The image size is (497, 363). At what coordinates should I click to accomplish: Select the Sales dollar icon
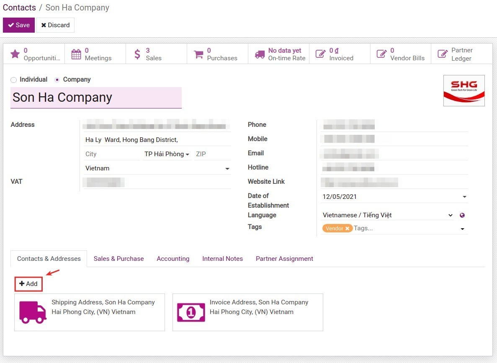(x=137, y=54)
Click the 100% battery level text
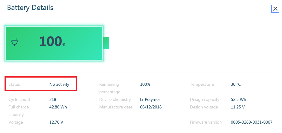The width and height of the screenshot is (282, 133). coord(52,42)
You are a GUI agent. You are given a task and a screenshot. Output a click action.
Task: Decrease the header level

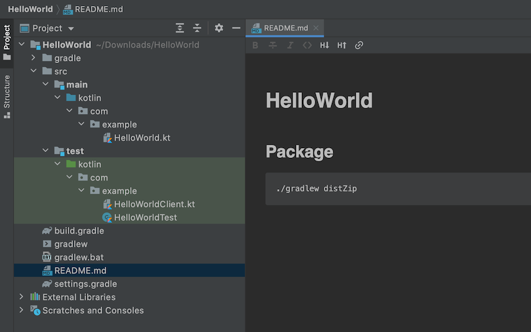pos(325,46)
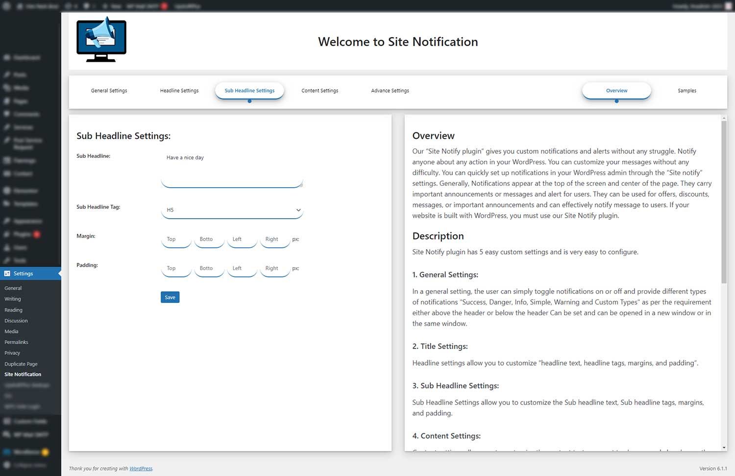The height and width of the screenshot is (476, 735).
Task: Show the Samples tab
Action: click(686, 91)
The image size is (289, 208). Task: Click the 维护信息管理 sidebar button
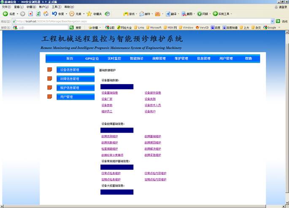pyautogui.click(x=76, y=88)
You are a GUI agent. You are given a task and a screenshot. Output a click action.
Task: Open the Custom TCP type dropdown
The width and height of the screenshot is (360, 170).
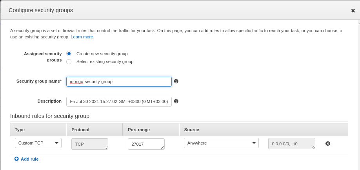tap(38, 143)
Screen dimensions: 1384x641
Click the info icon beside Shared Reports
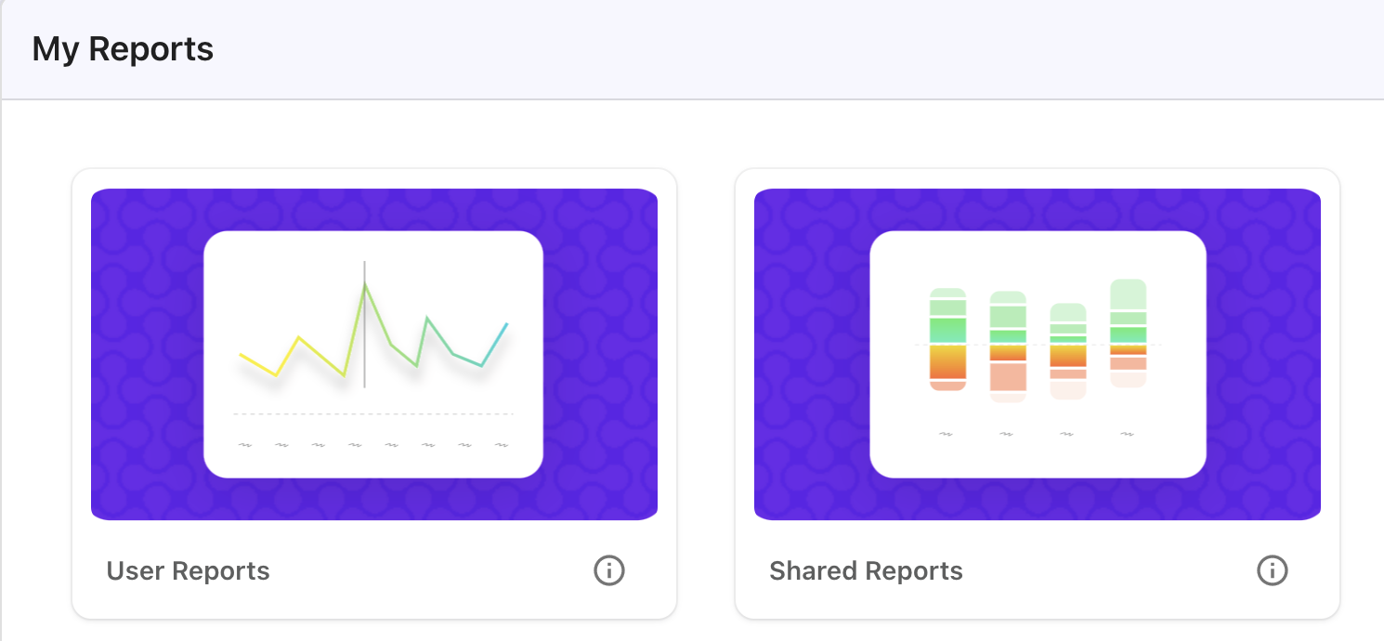coord(1272,570)
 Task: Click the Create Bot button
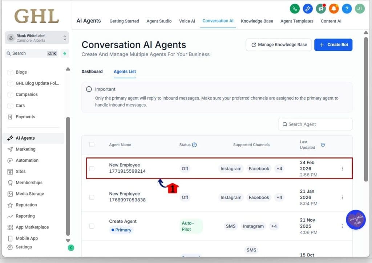tap(333, 45)
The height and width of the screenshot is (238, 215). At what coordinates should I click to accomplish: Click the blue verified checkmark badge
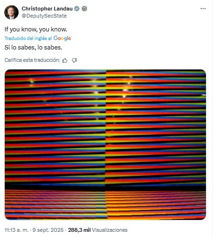(77, 9)
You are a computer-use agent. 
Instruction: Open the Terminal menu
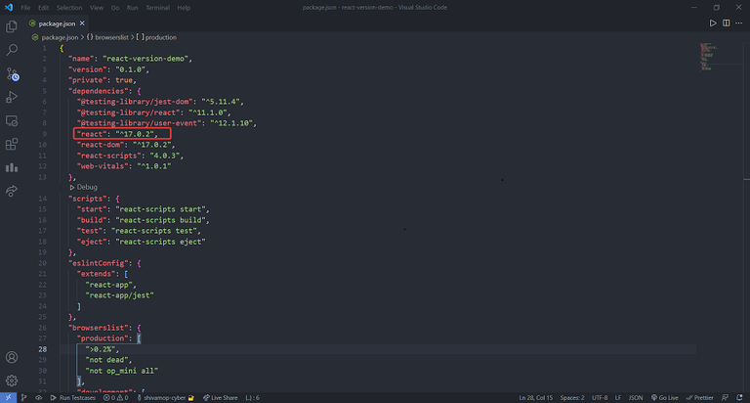(157, 7)
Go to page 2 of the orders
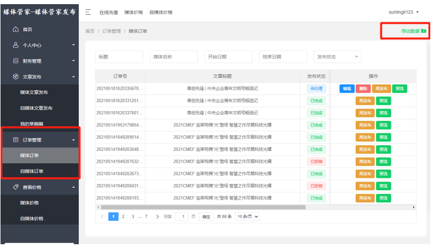 123,217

#####

▶ **Problem to solve**:
Restate each entry verbatim and skip every image.

▶ **Answer for the task**:
The image size is (497, 363). At what coordinates should I click to accomplish: Select the Sales dollar icon
(x=137, y=54)
Click the 100% battery level text
The width and height of the screenshot is (282, 133). coord(52,42)
You are a GUI agent. You are given a task and a screenshot. Output a click action.
Task: Decrease the header level

pos(325,46)
The height and width of the screenshot is (476, 735).
Task: Show the Samples tab
Action: click(686, 91)
The image size is (289, 208). Task: Click the 维护信息管理 sidebar button
pyautogui.click(x=76, y=88)
You are a GUI agent. You are given a task and a screenshot. Output a click action.
Task: Open the Custom TCP type dropdown
The width and height of the screenshot is (360, 170).
tap(38, 143)
Screen dimensions: 1384x641
Click the info icon beside Shared Reports
coord(1272,570)
 Task: Click the Create Bot button
tap(333, 45)
The height and width of the screenshot is (238, 215). At what coordinates should I click to accomplish: Click the blue verified checkmark badge
(77, 9)
You are a computer-use agent. 
Instruction: Open the Terminal menu
(157, 7)
Go to page 2 of the orders
 123,217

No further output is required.